## What the task asks
Count how many lines of the items below contain the word "resolution" and reply with that number alone.

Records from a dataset
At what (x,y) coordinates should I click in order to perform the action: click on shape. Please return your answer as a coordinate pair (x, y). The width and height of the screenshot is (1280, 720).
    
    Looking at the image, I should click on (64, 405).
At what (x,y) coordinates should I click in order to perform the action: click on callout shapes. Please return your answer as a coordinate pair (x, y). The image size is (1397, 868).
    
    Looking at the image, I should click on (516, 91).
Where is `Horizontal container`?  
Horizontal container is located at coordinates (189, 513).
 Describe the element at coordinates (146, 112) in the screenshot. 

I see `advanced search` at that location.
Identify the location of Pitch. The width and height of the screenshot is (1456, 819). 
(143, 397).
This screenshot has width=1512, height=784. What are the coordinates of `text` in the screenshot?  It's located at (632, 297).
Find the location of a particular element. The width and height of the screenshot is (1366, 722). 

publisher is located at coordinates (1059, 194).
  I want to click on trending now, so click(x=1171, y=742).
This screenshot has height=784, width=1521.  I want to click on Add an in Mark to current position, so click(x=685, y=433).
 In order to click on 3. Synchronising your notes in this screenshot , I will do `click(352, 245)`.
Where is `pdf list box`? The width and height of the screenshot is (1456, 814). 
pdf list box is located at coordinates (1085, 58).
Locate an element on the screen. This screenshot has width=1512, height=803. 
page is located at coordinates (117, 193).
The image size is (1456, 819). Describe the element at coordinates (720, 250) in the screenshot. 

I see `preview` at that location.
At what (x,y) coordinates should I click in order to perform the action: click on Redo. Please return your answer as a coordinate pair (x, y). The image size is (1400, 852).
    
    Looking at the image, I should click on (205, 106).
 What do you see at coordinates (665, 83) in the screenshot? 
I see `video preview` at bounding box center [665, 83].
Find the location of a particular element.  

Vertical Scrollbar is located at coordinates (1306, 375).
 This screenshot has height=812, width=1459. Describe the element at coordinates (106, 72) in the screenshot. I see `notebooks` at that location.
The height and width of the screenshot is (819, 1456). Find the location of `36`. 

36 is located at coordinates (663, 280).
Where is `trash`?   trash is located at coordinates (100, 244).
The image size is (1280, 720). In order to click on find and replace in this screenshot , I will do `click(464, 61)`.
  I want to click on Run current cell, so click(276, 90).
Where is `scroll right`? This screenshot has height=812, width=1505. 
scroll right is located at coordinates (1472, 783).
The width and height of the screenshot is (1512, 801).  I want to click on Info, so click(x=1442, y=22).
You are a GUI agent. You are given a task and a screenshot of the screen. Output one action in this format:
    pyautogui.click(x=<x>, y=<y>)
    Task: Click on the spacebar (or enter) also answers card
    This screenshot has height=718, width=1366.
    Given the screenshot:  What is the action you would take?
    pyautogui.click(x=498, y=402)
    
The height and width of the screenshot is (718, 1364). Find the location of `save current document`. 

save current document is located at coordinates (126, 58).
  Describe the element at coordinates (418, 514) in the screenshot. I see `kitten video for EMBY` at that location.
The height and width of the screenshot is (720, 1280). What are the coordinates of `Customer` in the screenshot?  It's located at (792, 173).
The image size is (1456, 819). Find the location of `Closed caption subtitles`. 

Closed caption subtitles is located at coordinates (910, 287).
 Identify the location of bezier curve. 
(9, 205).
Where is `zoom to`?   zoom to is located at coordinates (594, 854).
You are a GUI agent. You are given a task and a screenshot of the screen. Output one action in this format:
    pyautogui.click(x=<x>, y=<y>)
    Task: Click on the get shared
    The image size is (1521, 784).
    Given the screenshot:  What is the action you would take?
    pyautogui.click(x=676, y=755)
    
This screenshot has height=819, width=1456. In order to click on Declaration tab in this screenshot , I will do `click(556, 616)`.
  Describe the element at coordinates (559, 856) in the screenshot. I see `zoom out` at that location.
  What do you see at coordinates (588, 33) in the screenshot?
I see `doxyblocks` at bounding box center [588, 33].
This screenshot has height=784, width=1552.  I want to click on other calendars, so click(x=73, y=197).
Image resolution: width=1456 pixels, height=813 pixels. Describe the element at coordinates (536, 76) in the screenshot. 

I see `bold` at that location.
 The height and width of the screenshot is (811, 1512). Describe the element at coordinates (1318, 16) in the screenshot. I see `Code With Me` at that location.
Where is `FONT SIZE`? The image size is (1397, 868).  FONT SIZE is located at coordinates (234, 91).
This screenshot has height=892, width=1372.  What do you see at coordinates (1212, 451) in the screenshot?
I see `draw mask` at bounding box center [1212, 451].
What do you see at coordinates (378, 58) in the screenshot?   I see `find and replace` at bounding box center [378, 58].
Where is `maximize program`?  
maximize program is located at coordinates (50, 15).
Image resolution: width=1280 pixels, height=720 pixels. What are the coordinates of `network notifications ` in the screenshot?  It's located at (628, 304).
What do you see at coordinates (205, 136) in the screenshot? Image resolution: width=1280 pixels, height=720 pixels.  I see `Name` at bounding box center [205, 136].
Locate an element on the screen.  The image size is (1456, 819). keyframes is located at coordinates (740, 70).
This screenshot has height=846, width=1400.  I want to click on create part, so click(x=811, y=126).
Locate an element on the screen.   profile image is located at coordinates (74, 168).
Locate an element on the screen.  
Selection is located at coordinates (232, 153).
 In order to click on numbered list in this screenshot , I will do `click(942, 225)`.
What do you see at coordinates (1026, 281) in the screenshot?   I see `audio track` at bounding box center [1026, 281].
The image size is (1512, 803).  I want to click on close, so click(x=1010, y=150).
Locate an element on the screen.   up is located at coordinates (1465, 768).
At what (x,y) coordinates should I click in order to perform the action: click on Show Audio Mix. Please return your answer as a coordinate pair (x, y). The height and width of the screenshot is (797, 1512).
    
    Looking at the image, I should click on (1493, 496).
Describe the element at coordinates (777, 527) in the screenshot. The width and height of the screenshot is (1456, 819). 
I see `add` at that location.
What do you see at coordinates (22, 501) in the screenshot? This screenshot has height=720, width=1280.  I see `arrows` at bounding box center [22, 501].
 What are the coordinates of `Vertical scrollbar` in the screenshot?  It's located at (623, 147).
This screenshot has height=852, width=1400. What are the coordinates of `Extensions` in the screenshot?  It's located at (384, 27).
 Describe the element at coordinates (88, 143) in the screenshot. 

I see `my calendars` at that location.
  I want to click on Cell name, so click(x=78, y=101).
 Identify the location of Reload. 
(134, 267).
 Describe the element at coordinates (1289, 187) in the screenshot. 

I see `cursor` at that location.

## Response to this exercise
3